Older blog entries for obi (starting at number 11)

mpr (and others):
Too much Matrix hype? I'd say quite the contrary, I've seen way more people being (overly?) critical of the movie, than people extolling its virtues.

In my mind, the movie introduced ideas that weren't exactly new but interesting nonetheless to a much wider audience. And it did so in an appealing package. I think that's a very nice achievement. It's nice to be able to have a meaningful conversation about these topics with non- [ techies | philosophy students | ... ]

Personally, even though I think the dialogue was a bit wooden at times, reloaded wasn't bad, and if they're a bit smart with the third one, the entire trilogy will be really good. (of course there's just as much chance they'll fuck it up completely in the third one, but we'll see that when it happens)

I think you have to ask yourself the question if realism is really that important when you go see a movie.
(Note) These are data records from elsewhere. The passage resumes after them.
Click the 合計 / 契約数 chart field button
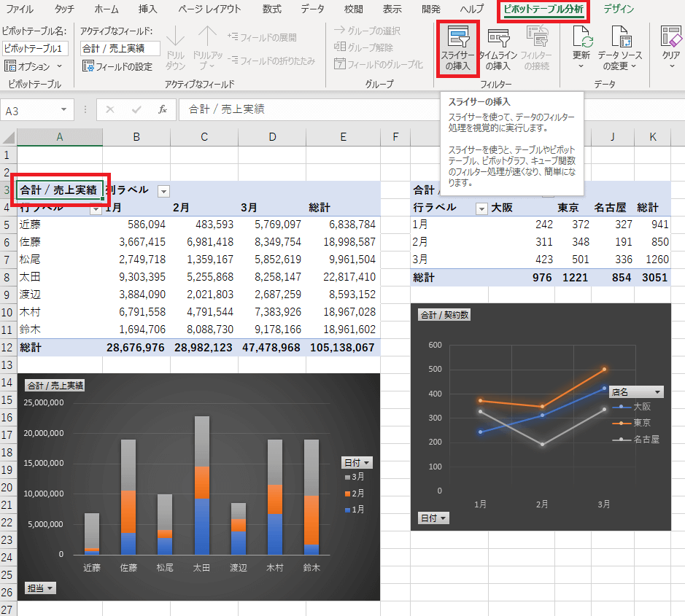Viewport: 685px width, 616px height. [x=444, y=315]
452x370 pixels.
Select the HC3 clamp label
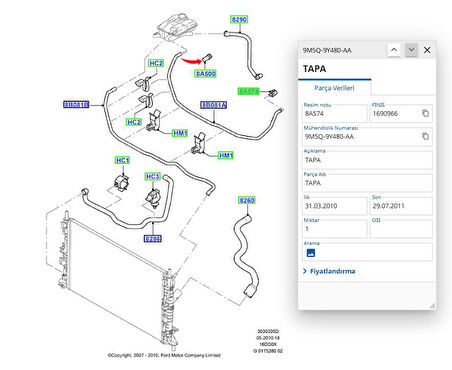(x=153, y=177)
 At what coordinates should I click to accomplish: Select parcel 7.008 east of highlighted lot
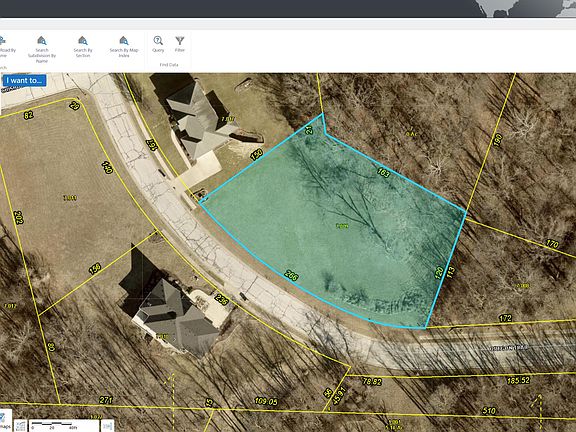[x=523, y=285]
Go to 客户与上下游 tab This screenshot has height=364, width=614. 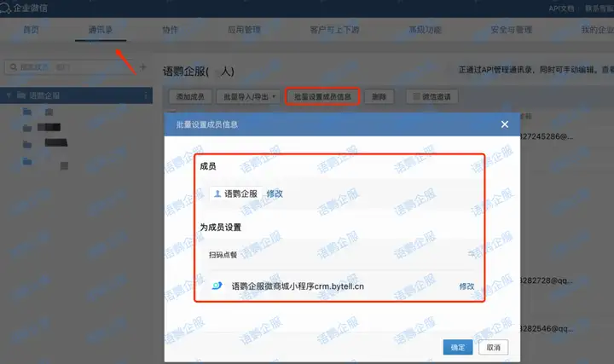(335, 30)
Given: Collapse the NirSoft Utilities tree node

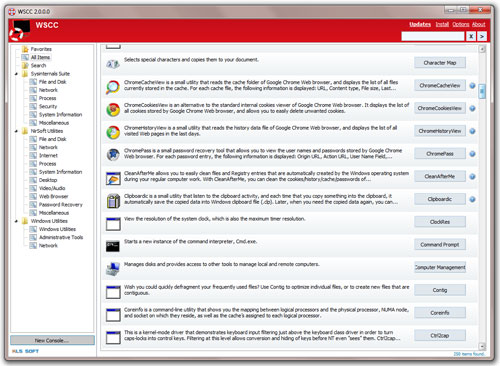Looking at the screenshot, I should (16, 131).
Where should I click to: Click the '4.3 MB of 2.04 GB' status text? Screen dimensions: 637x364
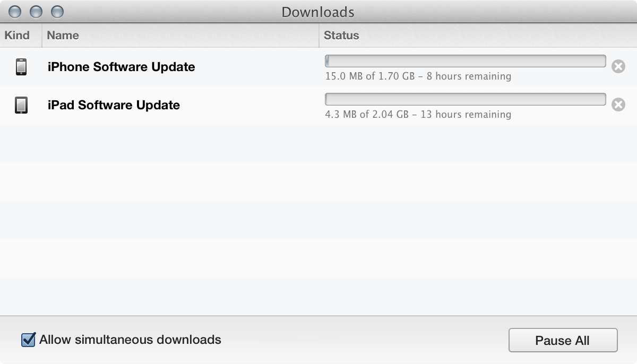[x=367, y=115]
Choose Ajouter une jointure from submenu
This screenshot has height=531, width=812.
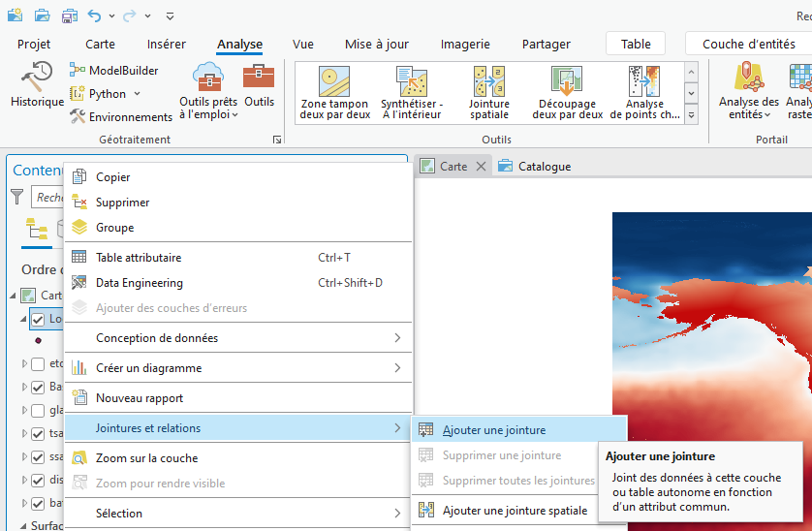[x=493, y=430]
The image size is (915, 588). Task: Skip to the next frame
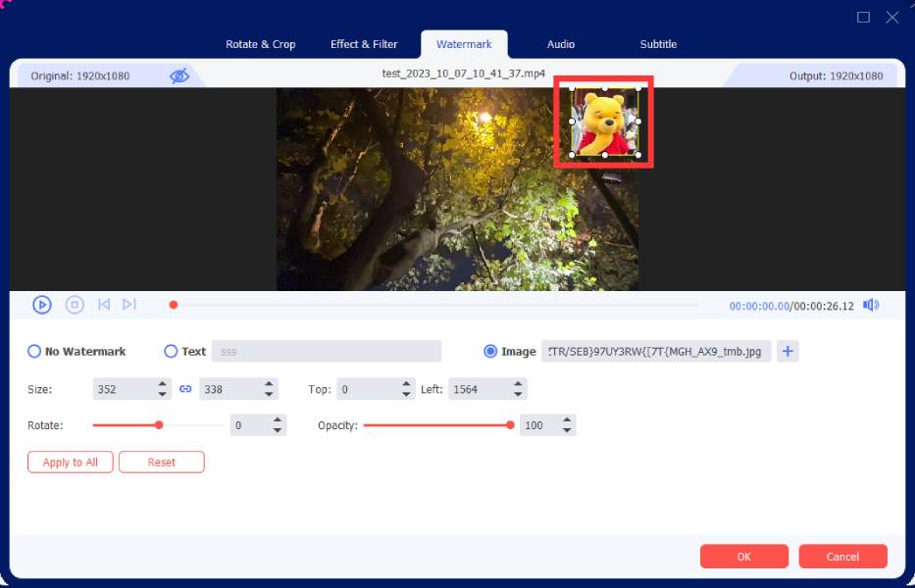coord(129,305)
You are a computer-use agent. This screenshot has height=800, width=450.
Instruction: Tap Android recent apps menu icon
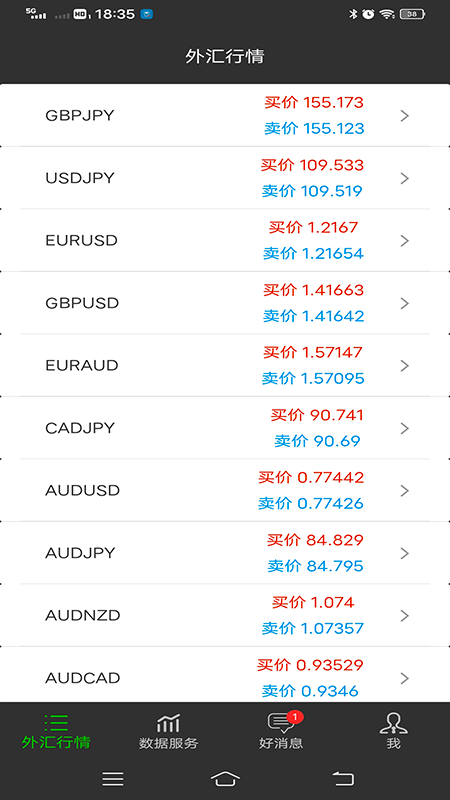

It's like saying that unless a game is completely realistic (like a flight sim) it has no value. As for the fashion sense: it would be just as silly to try to predict what will look cool in the future. Fashion is not timeless. The clothes look cool for the time the story is set in (well, in the matrix at least)
6 Jun 2003 (updated 6 Jun 2003 at 16:29 UTC) »
I don't want to sound pedantic, and maybe I'm missing something, but how is one to verify that you are really who you say you are? Anyone can whip up a website with a phonenumber, say they're "Dan York", create a gpg key, and refer people to that website.

Maybe they were just paranoid, but the people who told me how to use GPG/PGP also told me to only sign some person's key if you actually met them in person, with some kind of proof that they are who they say they are (photo-id). Or maybe by checking the key fingerprint over the phone if you know the person, and his or her voice.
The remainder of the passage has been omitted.